And when you get to a house or a store, you’ll stop and say there’s a man hurt down the road. A man who needs help. Tell it back, and be true.”
“Drive,” he said. His hands caressed the steering wheel as if he longed to be gone immediately. Roland supposed he did.
“Wake up, little by little. When I get to a house or store, tell them Stephen King’s hurt side of the road and he needs help. I know he’s still alive because he talked to me. It was an accident.”
He paused. “It wasn’t my fault. He was walking in the road.” A pause. “Probably.”
Do I care upon whom the blame for this mess falls? Roland asked himself. In truth he did not. King would go on writing either way. And Roland almost hoped he would be blamed, for it was indeed King’s fault; he’d had no business being out here in the first place.
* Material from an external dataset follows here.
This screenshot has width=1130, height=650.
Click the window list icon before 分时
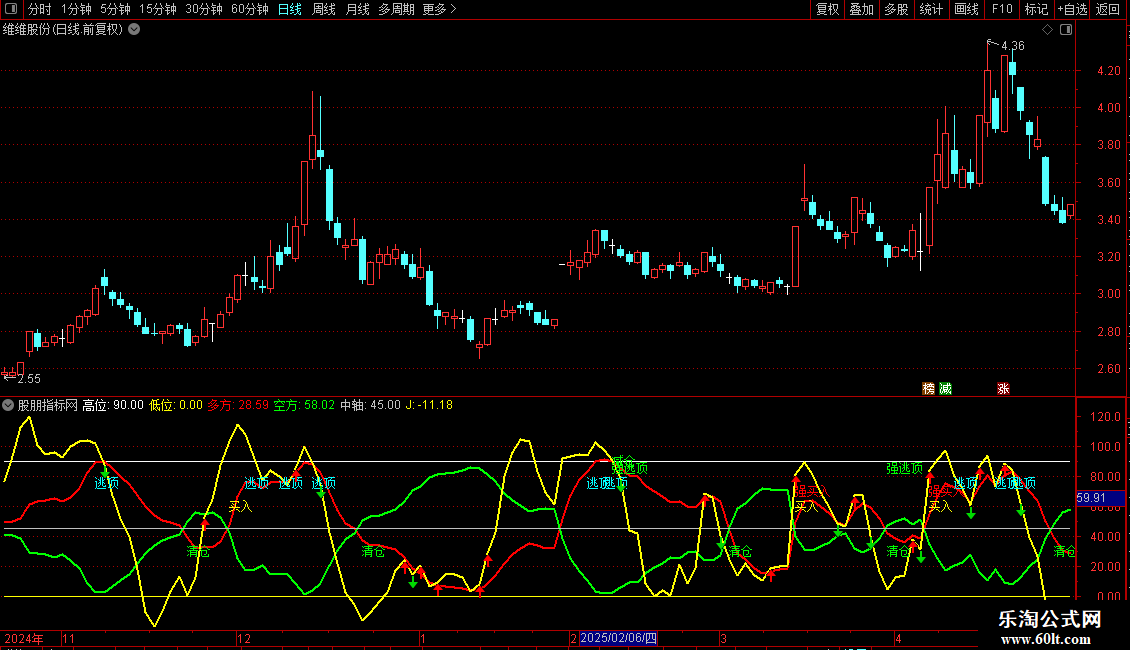(x=11, y=10)
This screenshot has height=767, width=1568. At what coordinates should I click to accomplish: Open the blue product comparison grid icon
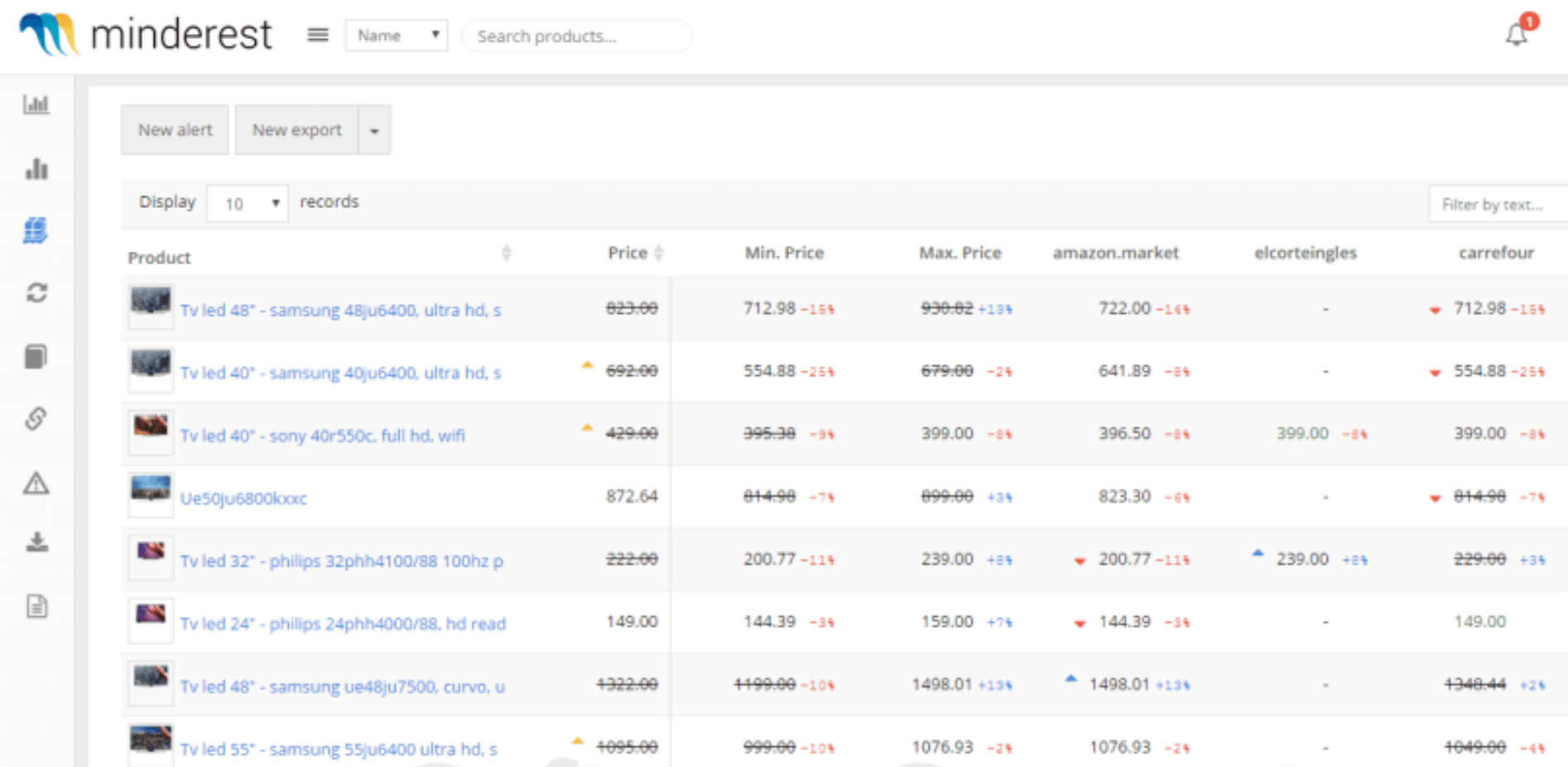34,232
“Drive away now,” he told Bryan Smith. “I don’t want to look at you anymore.”
Smith started the van with a look of profound relief. Roland didn’t bother watching him go. He went to Mrs. Tassenbaum and fell on his knees beside her. Oy sat by Jake’s head, now silent, knowing his howls could no longer be heard by the one for whom he grieved. What the gunslinger feared most had come to pass. While he had been talking to two men he didn’t like, the boy whom he loved more than all odiers-more than he’d loved anyone ever in his life, even Susan Delgado-had passed beyond him for the second time. Jake was dead.
FIVE
“He talked to you,” Roland said. He took Jake in his arms and began to rock him gently back and forth. The ’Rizas clanked in their pouch. Already he could feel Jake’s body growing cool.
“Yes,” she said.
“What did he say?”
“He told me to come back for you ’after the business here is done.’ Those were his exact words. And he said, ’Tell my father I love him.’”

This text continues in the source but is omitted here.